Ma il meglio deve ancora venire. I bambini, che si vivono il coronavirus come un raffreddore o poco più – insieme agli adulti e anche a gran parte degli anziani senza quelle patologie come diabete, ipertensione e malattie cardiache, che sono favorite dalla vita sedentaria e dall’eccessiva alimentazione, secondo statistiche – sono i più puniti da questo Governo che ci ama così tanto. Perché? Perché, come nella peste manzoniana, sono gli untori. Quelli che, preso il virus, lo distribuirebbero ai loro nonni, uccidendoli. Nulla vale a convincere questo Governo così teso al nostro benessere che bambini maestri e professori, chiusi in casa ormai da settimane, sono sani come pesci e se uno tra loro si ammala sarà perché papà o mamma, nel frattempo, continua a lavorare in un’azienda considerata essenziale (che non è una, bensì sono centinaia di migliaia e sparse in ogni regione).

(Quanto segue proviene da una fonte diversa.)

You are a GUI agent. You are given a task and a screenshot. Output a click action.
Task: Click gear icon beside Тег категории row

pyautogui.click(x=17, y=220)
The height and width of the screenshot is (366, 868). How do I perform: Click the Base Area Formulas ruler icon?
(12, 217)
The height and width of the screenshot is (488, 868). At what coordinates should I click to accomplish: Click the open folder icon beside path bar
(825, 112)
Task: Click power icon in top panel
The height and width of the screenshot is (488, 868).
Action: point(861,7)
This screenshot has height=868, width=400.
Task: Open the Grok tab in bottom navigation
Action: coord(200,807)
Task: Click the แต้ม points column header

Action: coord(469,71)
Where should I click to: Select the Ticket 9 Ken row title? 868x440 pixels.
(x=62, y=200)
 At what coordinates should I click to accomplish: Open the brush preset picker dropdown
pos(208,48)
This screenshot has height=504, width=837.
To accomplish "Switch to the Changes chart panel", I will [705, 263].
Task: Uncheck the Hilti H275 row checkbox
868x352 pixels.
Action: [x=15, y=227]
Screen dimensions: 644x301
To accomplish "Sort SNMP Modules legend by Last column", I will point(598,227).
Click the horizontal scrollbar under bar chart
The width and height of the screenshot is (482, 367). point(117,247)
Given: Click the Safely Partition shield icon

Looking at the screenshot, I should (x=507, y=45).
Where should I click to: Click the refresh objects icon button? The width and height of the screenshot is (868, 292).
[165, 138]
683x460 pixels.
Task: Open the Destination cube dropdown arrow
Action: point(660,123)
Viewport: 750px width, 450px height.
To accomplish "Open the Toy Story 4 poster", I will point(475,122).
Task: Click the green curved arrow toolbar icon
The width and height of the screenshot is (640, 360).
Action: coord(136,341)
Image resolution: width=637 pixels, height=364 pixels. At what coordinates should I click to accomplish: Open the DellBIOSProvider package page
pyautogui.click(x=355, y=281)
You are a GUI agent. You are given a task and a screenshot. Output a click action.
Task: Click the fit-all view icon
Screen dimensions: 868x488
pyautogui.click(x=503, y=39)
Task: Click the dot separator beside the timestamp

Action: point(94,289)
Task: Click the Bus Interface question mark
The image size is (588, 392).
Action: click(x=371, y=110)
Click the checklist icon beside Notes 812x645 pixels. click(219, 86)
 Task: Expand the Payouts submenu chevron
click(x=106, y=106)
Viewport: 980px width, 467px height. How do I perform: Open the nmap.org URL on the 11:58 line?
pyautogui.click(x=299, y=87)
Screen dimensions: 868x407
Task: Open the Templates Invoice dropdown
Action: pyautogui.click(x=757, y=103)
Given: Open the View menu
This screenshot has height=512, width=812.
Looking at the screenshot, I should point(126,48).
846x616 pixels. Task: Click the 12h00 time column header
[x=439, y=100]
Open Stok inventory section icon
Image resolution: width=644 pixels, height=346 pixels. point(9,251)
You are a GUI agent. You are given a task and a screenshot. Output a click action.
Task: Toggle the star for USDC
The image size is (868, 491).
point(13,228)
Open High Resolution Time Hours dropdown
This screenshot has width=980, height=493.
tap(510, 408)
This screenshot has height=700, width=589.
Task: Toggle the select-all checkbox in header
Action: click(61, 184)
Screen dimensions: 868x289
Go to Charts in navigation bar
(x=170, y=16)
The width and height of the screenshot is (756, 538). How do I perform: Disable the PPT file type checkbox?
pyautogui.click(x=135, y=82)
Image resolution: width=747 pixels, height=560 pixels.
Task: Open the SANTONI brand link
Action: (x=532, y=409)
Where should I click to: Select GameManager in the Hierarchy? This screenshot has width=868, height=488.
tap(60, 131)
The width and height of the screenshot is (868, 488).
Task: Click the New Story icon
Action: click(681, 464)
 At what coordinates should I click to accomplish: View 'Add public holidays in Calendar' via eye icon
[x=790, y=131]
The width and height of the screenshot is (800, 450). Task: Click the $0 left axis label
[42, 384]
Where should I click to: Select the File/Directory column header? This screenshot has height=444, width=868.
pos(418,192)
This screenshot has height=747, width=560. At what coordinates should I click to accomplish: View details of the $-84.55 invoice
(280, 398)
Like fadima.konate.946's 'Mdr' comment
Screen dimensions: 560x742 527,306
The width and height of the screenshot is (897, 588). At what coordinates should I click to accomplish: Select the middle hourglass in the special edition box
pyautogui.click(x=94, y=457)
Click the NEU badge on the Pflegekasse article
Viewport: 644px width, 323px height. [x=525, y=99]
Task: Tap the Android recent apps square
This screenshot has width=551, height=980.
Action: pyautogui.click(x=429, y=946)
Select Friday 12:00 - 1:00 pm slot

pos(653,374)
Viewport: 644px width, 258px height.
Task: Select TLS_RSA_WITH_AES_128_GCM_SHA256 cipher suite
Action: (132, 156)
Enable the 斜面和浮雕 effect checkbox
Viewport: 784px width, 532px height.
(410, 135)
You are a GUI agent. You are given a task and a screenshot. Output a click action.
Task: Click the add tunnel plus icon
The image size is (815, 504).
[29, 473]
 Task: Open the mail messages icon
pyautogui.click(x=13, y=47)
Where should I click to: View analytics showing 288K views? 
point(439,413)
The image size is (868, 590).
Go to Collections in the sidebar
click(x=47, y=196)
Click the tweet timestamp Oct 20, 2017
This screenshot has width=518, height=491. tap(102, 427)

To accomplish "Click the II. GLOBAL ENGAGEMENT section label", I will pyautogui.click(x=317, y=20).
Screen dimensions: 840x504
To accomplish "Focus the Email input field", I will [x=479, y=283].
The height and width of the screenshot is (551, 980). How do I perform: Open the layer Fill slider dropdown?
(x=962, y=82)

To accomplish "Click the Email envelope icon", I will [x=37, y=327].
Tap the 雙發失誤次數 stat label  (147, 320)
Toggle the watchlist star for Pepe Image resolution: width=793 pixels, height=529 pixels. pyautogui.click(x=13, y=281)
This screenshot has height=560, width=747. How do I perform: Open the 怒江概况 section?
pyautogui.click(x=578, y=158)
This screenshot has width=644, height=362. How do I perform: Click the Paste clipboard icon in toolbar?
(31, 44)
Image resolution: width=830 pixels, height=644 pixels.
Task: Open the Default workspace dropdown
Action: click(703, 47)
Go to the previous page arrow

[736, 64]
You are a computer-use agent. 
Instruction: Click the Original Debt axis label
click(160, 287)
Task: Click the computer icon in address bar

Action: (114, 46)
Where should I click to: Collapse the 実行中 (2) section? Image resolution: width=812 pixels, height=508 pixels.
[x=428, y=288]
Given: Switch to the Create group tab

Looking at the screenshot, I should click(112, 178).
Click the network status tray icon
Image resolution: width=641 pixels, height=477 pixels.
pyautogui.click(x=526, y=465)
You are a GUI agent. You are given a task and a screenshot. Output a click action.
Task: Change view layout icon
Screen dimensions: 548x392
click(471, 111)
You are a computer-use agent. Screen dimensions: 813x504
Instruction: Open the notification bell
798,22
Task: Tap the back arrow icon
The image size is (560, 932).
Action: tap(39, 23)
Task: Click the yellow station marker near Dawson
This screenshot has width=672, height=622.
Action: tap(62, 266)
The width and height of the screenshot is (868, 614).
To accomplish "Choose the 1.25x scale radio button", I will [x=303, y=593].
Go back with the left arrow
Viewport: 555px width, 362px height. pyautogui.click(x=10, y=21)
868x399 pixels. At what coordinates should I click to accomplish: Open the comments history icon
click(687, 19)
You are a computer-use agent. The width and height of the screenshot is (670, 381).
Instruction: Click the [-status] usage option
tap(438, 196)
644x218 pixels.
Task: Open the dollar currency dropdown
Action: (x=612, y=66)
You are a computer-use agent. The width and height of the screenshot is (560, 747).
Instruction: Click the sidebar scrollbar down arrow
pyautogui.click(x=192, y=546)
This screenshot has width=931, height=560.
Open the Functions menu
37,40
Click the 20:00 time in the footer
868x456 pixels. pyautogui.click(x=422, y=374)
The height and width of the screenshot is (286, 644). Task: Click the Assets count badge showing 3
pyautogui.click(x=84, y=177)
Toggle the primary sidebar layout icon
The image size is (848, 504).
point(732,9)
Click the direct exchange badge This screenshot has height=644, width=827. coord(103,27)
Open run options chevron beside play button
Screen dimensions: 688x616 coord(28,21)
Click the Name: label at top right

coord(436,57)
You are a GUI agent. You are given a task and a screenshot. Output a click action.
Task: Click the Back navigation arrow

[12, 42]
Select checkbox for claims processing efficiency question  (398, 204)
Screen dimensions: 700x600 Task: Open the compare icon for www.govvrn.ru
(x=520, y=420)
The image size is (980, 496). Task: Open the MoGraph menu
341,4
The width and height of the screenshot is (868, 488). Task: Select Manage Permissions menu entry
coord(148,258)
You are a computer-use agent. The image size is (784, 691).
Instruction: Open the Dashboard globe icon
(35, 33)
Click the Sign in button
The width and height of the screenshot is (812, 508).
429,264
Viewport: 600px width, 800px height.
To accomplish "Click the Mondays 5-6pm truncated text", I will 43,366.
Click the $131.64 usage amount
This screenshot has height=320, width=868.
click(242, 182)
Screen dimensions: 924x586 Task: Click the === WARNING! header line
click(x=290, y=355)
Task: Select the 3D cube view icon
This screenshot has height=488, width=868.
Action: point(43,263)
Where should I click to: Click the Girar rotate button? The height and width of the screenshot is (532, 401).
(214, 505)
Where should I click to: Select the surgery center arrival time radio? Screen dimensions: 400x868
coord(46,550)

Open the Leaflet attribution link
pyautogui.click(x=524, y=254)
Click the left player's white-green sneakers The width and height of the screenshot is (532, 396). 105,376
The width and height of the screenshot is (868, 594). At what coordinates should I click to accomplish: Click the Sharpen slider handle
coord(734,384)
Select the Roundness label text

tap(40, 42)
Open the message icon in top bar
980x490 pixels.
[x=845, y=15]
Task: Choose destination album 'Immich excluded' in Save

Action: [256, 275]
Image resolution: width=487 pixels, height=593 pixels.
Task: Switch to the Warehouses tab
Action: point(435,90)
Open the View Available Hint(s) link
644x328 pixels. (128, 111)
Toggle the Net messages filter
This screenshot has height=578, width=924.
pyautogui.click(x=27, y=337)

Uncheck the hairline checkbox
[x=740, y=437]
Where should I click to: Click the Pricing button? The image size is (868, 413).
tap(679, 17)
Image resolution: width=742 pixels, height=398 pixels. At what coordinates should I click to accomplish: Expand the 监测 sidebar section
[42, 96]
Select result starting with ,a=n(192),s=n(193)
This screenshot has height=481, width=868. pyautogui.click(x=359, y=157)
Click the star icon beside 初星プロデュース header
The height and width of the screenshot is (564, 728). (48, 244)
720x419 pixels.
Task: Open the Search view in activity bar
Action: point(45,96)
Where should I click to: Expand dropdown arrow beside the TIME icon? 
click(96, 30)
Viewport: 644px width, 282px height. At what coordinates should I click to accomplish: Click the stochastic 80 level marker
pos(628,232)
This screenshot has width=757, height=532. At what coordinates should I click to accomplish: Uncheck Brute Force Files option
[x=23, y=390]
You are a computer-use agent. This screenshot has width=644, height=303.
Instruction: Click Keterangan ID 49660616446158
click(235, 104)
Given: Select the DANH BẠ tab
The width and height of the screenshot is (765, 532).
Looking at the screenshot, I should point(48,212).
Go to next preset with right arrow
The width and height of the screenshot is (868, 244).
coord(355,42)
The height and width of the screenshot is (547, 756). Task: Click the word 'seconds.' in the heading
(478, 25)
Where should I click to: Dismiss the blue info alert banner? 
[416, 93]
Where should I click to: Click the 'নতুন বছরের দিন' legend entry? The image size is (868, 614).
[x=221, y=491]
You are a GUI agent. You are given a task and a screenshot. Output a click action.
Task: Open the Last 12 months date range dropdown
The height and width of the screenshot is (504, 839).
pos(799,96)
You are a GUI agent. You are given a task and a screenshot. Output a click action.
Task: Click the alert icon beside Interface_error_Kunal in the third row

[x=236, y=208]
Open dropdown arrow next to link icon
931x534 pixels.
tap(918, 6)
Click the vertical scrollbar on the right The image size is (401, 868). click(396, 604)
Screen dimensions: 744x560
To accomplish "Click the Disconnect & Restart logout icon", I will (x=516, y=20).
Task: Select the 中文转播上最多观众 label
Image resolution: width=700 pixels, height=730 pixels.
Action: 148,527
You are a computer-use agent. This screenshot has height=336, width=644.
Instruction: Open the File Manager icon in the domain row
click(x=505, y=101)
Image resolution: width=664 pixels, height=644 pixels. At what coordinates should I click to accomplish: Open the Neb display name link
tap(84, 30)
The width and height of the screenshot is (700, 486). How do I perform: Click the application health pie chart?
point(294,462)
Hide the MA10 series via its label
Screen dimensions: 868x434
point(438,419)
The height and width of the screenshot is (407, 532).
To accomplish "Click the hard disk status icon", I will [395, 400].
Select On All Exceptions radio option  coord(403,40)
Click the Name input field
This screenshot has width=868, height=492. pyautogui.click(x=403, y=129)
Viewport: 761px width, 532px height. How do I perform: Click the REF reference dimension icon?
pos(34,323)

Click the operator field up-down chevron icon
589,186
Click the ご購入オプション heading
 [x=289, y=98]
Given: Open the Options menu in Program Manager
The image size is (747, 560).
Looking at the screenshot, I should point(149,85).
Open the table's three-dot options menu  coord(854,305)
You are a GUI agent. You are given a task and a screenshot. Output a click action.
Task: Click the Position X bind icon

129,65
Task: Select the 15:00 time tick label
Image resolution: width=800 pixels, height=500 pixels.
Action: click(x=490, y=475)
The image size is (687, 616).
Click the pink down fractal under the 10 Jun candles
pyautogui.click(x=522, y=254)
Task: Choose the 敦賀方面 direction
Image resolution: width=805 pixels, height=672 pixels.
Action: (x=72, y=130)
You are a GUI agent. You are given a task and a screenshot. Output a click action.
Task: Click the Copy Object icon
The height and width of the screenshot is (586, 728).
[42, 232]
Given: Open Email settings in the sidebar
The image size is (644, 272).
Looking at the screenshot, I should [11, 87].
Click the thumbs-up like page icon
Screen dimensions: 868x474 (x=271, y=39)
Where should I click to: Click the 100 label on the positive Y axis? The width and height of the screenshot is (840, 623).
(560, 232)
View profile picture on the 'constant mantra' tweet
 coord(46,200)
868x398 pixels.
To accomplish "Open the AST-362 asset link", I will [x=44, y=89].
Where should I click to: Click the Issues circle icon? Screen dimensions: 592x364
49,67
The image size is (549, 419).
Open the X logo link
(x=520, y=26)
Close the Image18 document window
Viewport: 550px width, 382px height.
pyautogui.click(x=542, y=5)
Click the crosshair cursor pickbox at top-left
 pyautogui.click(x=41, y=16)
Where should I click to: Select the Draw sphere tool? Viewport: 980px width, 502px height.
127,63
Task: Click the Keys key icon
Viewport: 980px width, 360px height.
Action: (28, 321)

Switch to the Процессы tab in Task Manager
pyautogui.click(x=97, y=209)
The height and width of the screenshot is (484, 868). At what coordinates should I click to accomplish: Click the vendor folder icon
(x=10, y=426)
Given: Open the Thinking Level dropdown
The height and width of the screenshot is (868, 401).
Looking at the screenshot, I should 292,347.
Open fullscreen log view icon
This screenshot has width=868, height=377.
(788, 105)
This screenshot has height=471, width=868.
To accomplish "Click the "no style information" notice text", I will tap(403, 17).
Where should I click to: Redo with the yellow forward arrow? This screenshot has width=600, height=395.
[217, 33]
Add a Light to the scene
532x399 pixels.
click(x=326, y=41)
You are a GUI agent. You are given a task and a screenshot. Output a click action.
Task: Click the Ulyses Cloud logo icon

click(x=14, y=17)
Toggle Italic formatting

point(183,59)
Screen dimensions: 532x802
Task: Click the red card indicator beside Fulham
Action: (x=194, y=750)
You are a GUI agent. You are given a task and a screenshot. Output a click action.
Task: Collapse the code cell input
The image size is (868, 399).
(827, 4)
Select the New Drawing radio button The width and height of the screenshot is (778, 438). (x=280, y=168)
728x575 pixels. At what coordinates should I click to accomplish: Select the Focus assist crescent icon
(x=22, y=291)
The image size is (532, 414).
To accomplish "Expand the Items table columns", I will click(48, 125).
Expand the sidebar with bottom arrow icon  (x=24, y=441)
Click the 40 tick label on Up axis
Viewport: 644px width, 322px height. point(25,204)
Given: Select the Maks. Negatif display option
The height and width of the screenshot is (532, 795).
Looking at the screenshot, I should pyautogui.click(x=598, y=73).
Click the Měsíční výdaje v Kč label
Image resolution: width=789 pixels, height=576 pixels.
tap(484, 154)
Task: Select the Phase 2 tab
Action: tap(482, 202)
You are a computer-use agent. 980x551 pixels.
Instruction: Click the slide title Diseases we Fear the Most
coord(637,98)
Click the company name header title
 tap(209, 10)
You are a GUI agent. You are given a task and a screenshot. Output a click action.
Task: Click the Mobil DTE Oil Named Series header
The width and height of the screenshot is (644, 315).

Ma lo Stato, come un dio minore, vede più in là delle nostre povere menti razionali. E, come nel caso di Assange, la Svezia ama talmente le sue donne che un rapporto consensuale senza preservativo diventa stupro, anche in Italia lo Stato non ha fiducia nel nostro giudizio e deve prendere in mano lui, come entità suprema, la nostra capacità di comprendere, vagliare e comportarci secondo il vituperato libero arbitrio.
A questo punto pensiamo che il nostro marziano sarà risalito sulla sua navicella per ripartire alla volta di un altro pianeta – anche perché il decreto sui migranti lo avverte che i nostri porti al momento non sono sicuri, se mai lo furono; e gli aeroporti non sono aperti a precise nazionalità, e non sappiamo se quella marziana vi sia inclusa.
25 marzo, 2020
In copertina: Foto di PhotoVision da Pixabay.